Description of Ellogon

Ellogon is a multi-lingual, cross-platform, general-purpose language engineering environment, developed in order to aid both researchers who are doing research in computational linguistics, as well as companies who produce and deliver language engineering systems. Ellogon as a language engineering platform offers an extensive set of facilities, including tools for processing and visualising textual/HTML/XML data and associated linguistic information, support for lexical resources (like creating and embedding lexicons), tools for creating annotated corpora, accessing databases, comparing annotated data, or transforming linguistic information into vectors for use with various machine learning algorithms.

During the last decade, a large number of software infrastructures aiming at facilitating R&D in the field of natural language processing have been presented. Some of these infrastructures, such as LT-NSL/LT-XML tools or GATE, have become extremely popular as they have been applied to a wide range of tasks by many institutions around the world.
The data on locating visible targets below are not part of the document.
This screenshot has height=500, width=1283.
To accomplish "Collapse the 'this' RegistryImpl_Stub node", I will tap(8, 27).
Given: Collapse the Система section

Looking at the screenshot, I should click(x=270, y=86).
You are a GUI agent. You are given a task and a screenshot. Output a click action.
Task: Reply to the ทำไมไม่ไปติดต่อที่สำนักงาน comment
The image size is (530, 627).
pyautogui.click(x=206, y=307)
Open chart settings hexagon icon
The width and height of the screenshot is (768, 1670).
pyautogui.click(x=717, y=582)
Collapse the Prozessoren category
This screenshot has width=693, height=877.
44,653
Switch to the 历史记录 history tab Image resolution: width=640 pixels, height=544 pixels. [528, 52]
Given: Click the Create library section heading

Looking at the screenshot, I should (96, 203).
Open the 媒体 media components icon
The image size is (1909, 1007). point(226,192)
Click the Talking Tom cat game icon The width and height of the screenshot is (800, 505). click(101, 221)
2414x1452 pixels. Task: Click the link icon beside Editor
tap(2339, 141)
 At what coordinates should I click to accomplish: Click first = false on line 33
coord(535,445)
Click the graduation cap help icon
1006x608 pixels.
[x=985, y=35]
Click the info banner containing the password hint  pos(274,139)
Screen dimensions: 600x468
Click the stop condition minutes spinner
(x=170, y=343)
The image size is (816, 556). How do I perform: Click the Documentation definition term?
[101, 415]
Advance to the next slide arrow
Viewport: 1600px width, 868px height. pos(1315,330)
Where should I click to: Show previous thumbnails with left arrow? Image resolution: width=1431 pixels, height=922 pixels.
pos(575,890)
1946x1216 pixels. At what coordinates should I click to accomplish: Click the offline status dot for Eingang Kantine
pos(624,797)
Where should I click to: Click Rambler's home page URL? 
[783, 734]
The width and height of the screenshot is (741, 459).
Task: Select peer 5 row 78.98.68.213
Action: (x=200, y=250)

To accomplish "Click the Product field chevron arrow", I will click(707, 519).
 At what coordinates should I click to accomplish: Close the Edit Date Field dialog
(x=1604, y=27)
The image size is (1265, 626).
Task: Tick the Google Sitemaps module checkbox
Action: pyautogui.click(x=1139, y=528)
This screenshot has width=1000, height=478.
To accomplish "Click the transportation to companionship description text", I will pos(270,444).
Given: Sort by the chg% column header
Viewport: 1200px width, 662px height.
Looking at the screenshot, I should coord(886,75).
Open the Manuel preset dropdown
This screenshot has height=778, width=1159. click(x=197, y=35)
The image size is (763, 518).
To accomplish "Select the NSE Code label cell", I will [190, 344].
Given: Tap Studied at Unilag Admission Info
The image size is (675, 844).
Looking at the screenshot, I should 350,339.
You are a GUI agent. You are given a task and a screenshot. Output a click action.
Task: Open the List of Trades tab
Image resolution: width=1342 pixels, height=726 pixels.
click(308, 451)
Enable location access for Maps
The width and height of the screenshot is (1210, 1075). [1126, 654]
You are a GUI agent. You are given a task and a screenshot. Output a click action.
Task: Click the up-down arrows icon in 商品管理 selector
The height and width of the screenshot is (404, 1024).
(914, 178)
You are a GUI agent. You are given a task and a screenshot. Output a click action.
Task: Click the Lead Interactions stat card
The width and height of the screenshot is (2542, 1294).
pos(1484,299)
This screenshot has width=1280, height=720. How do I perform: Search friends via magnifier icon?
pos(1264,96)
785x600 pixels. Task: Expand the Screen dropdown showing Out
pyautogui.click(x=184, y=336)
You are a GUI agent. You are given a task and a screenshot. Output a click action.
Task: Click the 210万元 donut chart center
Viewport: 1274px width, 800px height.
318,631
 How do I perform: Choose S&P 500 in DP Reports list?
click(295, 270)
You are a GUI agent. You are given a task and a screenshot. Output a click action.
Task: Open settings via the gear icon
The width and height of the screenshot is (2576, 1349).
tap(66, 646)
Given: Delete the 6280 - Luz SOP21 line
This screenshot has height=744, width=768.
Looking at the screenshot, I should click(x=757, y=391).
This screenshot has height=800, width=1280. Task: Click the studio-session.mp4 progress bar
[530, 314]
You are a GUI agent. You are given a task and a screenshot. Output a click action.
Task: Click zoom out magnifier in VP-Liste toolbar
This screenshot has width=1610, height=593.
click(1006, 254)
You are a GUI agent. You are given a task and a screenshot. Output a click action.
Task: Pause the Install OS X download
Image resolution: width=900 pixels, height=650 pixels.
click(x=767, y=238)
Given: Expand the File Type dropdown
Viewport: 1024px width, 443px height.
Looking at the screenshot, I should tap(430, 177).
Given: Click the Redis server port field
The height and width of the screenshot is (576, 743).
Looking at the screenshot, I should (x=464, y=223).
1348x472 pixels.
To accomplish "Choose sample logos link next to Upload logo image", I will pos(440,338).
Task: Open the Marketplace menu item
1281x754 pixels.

Ellogon belongs to the category of referential or annotation based platforms, where the linguistic information is stored separately from the textual data, having references back to the original text. Based on the TIPSTER data model, Ellogon provides infrastructure for:

Ellogon Architecture

Ellogon can be used either as an NLP integrated development environment (IDE) or as a library that can be embedded to foreign applications. To achieve this, Ellogon proposes and implements a modular architecture with four independent subsystems:

[Ellogon Architecture Image]

Ellogon Data Model

Ellogon shares the same data model as the TIPSTER architecture. Due to this, it shares some basic features with other TIPSTER-based infrastructures, such as GATE. However, it also offers a large number of features that differentiate it from such infrastructures.

The central element for storing data in Ellogon is the Collection. A collection is a finite set of Documents. An Ellogon document consists of textual data as well as linguistic information about the textual data. This linguistic information is stored in the form of attributes and annotations.

An attribute associates a specific type of information with a typed value. An annotation associates arbitrary information (in the form of attributes) with portions of textual data. Each such portion, named span, consists of two character offsets denoting the start and the end characters of the portion, as measured from the first character of some textual data. Annotations typically consist of four elements:

[Ellogon Data Model Image]

Why to use Ellogon?

The motivation behind the development of Ellogon (which started in 1998) was the inadequacy of existing platforms to support, at that time, some essential properties, such as the ability to

Ellogon in its present form satisfies all of these requirements. As Ellogon is based on the TIPSTER architecture, it shares many basic properties with other TIPSTER-based infrastructures like GATE. However, Ellogon offers several important features that differentiate it from similar infrastructures:

Working with Ellogon

The users of Ellogon can be roughly classified in three major categories: computational linguists, language engineers and end users.

Ellogon Components

For most users of Ellogon, the central point of interest is the linguistic processing that can be carried out within it. Ellogon provides a generic framework where external components can be easily embedded. As Ellogon follows a modular paradigm, it utilises components of various types, with each type specialising in a specific processing task. A taxonomy of the currently defined component types are shown in the following figure:

[Ellogon Component Hierarchy Image]

The most important component type from the user’s point of view is of course the linguistic processing component, as natural language processors usually belong to this component type. These components (along with components of the machine-learning processing type) can be organised into Systems for performing some specific task. The tasks can range from basic linguistic tasks, such as part-of-speech tagging or parsing, to application level tasks, such as information extraction or machine translation.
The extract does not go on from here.